China Reform Monitor: No. 1026

Related Categories: China

March 21:

Mainland Chinese hacks on Taiwan’s computer systems are growing more serious and threaten the security of its military secrets and high-tech commercial information, Tsai Der-sheng, Director of Taiwan’s National Security Bureau said in remarks to the Taiwan legislature’s Foreign Affairs and National Defense Committee. The problem is “very serious,” said Tsai, the nation’s top security official. “Before, China’s hacking focused on stealing information, but now we have discovered that the attacks are aiming to damage national infrastructure. Chinese cyber attacks could seriously undermine our infrastructure and transportation systems, as well as financial operations.” Tsai said China has already stolen vast quantities of data from Taiwan and can monitor and control “our personal data through inter-analysis.” He proposed the establishment of an information security office to integrate counter-hacking efforts and protect the nation’s data and systems, the Taipei Times reports.

March 25:

After months of fierce negotiations prior to President Xi Jinping’s Moscow visit (March 22-24) China and Russian signed an agreement on supplying 24 Russian Su-35 fighter jets to China and for the joint construction of four Lada-class diesel submarines. The purchases are China’s most significant from Russia in the past 10 years, the Interfax news agency reports, and are intended to provide a basis for future bilateral military cooperation.

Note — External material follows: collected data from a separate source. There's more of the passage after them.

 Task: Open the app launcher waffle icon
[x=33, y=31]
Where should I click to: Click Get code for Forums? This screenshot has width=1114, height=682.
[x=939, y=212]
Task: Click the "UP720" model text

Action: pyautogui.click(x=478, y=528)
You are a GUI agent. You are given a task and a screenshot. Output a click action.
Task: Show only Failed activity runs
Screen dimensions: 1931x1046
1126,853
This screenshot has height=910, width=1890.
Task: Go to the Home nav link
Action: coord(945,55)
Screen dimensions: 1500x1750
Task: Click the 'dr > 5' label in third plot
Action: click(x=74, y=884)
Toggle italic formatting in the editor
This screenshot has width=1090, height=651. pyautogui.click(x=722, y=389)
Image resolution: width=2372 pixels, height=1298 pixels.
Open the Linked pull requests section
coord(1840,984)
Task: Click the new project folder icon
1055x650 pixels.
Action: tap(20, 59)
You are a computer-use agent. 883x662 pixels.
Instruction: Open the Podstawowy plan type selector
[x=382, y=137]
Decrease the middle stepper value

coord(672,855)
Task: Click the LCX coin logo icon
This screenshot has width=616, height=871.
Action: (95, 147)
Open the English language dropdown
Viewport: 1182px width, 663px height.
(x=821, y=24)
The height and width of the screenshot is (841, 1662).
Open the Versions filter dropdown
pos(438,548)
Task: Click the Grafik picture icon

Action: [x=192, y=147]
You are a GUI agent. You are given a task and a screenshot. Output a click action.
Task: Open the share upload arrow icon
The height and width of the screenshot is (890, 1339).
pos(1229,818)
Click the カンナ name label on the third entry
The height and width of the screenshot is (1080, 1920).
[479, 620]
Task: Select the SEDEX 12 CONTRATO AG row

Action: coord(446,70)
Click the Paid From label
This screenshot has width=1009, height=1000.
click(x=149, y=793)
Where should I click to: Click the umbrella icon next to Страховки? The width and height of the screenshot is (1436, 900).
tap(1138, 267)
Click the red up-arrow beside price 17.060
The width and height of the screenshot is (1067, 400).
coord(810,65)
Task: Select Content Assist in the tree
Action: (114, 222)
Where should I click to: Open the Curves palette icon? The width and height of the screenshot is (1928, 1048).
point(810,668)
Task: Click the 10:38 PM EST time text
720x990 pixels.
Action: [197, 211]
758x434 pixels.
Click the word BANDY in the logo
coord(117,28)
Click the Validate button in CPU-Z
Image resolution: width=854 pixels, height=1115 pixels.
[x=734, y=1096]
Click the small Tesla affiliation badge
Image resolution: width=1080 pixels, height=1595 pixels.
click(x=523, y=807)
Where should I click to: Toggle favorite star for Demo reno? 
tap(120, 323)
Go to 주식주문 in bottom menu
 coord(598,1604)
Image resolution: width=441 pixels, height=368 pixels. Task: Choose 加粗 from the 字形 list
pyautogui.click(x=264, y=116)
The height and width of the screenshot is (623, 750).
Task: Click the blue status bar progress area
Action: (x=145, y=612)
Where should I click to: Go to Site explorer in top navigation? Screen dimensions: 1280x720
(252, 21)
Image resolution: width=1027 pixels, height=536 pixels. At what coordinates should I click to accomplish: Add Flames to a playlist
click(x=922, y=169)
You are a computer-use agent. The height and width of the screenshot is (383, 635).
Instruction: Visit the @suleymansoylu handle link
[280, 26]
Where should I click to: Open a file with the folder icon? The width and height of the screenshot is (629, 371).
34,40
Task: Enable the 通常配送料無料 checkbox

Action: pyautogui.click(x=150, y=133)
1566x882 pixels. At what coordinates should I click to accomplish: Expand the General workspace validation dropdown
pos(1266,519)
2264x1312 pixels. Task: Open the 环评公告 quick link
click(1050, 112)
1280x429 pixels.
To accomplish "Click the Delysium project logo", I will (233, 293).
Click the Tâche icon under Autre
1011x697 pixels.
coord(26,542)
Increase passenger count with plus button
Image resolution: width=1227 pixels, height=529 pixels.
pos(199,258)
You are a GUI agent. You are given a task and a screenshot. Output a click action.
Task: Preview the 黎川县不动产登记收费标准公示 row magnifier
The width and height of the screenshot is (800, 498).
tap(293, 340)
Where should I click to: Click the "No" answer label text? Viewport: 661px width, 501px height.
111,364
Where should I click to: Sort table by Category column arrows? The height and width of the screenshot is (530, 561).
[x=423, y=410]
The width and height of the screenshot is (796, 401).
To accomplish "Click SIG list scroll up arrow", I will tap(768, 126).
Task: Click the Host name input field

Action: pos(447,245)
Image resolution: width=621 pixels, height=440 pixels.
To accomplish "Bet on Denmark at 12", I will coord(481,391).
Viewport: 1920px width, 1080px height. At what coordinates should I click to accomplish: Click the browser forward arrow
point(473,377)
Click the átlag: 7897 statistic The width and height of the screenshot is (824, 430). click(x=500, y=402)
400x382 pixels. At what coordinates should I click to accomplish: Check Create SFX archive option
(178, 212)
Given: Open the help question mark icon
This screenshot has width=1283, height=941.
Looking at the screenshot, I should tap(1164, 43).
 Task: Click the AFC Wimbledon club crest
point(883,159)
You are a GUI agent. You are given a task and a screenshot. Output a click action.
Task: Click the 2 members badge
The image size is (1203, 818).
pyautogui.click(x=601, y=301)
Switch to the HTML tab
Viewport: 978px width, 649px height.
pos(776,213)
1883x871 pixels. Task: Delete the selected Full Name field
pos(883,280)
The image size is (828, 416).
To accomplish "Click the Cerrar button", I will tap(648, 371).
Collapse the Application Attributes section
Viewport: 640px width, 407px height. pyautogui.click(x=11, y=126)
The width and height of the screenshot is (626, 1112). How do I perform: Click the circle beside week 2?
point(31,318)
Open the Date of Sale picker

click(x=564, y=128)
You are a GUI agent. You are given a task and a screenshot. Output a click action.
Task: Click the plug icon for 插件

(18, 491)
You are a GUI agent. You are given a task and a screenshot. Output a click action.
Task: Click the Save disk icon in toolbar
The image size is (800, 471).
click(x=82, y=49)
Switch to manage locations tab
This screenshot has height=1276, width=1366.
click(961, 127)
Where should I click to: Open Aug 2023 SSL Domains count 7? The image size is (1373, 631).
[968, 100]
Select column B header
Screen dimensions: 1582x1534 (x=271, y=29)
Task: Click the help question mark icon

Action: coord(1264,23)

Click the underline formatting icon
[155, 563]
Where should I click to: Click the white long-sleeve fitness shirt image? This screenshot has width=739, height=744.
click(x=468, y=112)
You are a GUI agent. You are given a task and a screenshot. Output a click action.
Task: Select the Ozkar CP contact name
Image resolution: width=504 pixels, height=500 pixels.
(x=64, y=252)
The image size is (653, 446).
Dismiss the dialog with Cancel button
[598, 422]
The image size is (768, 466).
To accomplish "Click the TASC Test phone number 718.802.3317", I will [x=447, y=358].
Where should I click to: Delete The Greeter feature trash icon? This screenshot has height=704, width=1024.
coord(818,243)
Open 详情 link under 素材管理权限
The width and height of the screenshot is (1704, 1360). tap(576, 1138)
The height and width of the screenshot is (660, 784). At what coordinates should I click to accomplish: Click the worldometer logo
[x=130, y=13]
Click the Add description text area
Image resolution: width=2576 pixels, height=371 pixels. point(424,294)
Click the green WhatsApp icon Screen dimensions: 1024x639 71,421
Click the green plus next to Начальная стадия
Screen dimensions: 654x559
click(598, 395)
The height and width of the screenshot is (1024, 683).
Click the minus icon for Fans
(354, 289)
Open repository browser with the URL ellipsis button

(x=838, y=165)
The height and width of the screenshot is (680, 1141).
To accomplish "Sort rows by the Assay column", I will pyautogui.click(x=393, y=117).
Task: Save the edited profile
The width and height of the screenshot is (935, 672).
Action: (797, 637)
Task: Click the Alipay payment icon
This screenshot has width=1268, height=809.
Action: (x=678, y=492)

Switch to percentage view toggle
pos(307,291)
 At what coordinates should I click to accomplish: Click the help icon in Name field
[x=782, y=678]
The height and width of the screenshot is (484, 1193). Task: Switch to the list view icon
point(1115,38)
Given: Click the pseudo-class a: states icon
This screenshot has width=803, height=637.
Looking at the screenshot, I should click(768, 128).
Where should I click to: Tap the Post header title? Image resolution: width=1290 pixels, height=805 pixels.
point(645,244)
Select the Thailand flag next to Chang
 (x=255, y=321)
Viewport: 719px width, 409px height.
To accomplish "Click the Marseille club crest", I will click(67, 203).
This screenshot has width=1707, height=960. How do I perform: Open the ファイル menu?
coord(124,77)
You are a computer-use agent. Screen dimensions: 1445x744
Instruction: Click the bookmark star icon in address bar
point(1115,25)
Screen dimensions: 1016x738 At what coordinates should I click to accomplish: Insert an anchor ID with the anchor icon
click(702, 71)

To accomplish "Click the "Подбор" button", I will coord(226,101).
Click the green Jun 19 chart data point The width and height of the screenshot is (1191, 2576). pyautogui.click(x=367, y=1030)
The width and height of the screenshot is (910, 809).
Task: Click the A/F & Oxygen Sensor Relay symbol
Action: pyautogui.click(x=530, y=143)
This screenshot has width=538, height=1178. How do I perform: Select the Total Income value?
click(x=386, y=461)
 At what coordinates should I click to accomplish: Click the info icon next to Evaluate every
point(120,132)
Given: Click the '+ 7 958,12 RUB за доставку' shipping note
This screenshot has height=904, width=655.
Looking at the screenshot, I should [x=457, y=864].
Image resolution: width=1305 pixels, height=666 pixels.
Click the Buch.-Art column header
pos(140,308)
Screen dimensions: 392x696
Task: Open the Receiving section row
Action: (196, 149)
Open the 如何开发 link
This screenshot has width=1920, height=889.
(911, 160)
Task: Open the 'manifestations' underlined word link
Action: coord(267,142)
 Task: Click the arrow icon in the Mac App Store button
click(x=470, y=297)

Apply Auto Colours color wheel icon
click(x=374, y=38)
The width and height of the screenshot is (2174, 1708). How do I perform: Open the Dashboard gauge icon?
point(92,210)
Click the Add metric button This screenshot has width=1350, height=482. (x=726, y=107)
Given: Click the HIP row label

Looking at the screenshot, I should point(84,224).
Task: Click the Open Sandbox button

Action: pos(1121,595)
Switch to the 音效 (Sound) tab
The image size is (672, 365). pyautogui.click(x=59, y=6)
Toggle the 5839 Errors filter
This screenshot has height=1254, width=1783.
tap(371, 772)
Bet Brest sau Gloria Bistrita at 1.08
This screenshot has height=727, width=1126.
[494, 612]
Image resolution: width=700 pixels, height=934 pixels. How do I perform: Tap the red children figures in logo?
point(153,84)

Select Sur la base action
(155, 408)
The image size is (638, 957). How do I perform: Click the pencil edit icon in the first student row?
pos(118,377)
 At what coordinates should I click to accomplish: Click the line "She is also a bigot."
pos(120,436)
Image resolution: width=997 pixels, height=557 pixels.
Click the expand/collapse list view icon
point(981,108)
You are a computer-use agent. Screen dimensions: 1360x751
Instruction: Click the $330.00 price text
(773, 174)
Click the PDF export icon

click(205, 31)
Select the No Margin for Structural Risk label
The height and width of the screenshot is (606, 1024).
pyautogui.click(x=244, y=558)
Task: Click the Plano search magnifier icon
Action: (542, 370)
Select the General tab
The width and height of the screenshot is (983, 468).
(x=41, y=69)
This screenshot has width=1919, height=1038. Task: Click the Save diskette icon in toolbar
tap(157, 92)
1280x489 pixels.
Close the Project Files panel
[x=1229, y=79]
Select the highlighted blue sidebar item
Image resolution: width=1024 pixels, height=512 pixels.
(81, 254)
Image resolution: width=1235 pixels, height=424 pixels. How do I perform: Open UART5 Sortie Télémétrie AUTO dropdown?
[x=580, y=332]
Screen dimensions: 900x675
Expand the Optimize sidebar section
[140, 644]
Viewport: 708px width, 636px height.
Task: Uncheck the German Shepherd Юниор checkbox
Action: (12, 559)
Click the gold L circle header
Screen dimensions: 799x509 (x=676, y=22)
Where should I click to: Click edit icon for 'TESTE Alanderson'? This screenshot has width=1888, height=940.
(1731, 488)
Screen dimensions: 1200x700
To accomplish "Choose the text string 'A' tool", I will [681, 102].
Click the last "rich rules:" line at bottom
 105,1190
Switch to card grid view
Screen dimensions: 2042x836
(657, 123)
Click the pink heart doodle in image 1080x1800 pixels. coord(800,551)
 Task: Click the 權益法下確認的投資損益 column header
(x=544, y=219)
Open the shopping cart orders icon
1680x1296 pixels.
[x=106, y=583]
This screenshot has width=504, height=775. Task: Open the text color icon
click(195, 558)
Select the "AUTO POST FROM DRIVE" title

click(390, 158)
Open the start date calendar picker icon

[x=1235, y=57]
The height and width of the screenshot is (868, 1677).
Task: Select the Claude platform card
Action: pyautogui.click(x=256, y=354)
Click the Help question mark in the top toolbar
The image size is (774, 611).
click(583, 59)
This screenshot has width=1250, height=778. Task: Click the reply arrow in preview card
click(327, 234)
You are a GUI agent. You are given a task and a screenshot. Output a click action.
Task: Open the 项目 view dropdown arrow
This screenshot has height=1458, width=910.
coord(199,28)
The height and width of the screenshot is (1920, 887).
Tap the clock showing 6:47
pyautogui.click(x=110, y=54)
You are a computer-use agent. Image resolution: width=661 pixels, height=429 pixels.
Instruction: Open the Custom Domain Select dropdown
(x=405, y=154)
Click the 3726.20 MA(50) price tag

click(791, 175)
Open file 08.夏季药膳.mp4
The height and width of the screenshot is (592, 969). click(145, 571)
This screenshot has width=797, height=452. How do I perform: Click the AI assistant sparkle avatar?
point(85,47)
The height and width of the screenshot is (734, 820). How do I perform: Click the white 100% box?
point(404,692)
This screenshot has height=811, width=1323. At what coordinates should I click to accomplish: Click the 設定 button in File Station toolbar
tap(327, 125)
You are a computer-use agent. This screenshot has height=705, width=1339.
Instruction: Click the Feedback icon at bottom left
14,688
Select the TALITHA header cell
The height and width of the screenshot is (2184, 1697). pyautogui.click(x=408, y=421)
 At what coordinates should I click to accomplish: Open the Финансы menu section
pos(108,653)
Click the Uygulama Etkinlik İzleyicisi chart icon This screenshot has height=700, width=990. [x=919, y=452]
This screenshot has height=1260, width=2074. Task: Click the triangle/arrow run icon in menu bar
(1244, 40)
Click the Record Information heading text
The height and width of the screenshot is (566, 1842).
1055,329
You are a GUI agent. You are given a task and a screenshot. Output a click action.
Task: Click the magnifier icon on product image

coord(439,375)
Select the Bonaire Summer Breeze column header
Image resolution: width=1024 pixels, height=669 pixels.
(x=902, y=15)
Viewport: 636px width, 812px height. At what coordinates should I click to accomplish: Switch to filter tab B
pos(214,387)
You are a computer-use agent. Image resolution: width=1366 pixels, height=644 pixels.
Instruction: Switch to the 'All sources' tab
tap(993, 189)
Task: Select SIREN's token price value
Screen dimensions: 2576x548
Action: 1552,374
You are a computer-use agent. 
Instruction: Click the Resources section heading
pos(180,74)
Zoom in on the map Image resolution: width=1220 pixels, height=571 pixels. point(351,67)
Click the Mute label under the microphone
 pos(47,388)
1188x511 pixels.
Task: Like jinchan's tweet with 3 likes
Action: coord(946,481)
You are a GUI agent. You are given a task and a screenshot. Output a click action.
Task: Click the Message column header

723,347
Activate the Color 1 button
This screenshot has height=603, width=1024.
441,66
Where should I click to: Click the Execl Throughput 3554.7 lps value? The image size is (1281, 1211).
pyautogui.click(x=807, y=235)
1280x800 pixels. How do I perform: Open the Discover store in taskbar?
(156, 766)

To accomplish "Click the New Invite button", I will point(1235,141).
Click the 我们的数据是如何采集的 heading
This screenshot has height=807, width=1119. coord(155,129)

[Editor’s Note: Su-35 is Russia’s most advanced 4th generation multipurpose fighter jet. The Lada-class submarine specializes in anti-submarine defense and conducting independent missions against enemy subs and ships in coastal, narrow and closed-sea areas. Yuriy Kormilitsinin, the Lada’s designer, called it “an underwater hunting craft capable of destroying any target.”]

Under last-minute pressure from the Chinese embassy in Jakarta, the Indonesian government disinvited Taiwan’s participants to its 2013 Jakarta International Defense Dialogue. Taiwan had planned to send two scholars and two officials from its representative office in Jakarta to take part in the defense forum. In response, Taiwan’s Foreign Minister David Lin told the island’s legislature: “We have voiced our discontent over Indonesia’s snub.” Ma Chen-kun, a National Defense University professor, represented Taiwan at the 2012 conference, Taiwan’s official Central News Agency reports.

March 26:

In five separate cases two Xinjiang courts, one in Kashgar and another in Bayingol, have convicted 20 Uighurs to prison sentences ranging from five years to life for engaging in militant separatism. The accused were “seduced by religious extremism and terrorist violence and used the Internet, mobile phones and digital storage devices to organize, lead and participated in terror organizations, provoked incidents, and incited separatism,” Xinjiang’s official Tianshan news website reports. The report said those convicted in Kashgar used cellphones and videos to spread militant ideas for the East Turkestan Islamic Movement and Islamic Movement of Uzbekistan – two groups Beijing accuses of fomenting separatism. In one case in Kashgar, eight people engaged in proselytizing, collected money, organized terrorist training, bought weapons, and planned to assassinate local police officers and officials. The two “ringleaders” were sentenced to life. The Bayingol court convicted one person of using the internet to “promote ethnic separatism, terrorist violence and religious extremism.”

March 28:

A Chinese Navy vessel fired two flares at four Vietnamese fishing boats operating in disputed waters around the Paracel Islands causing one of the boat’s cabins to catch fire, according to an official Vietnamese statement. Hanoi called the incident “very serious” and lodged a formal complaint with Beijing demanding compensation. In response, China’s Defense Ministry said the flares were fired after the Vietnamese ships failed to respond to whistles, shouts and signal flags demanding that they cease fishing and leave the area. Beijing confirmed its navy fired flares at the Vietnamese fishing boats but claims they burned out in the air and did not hit the vessels, calling Hanoi’s accusation that they caused a fire a “sheer fabrication,” the Japan Times reports.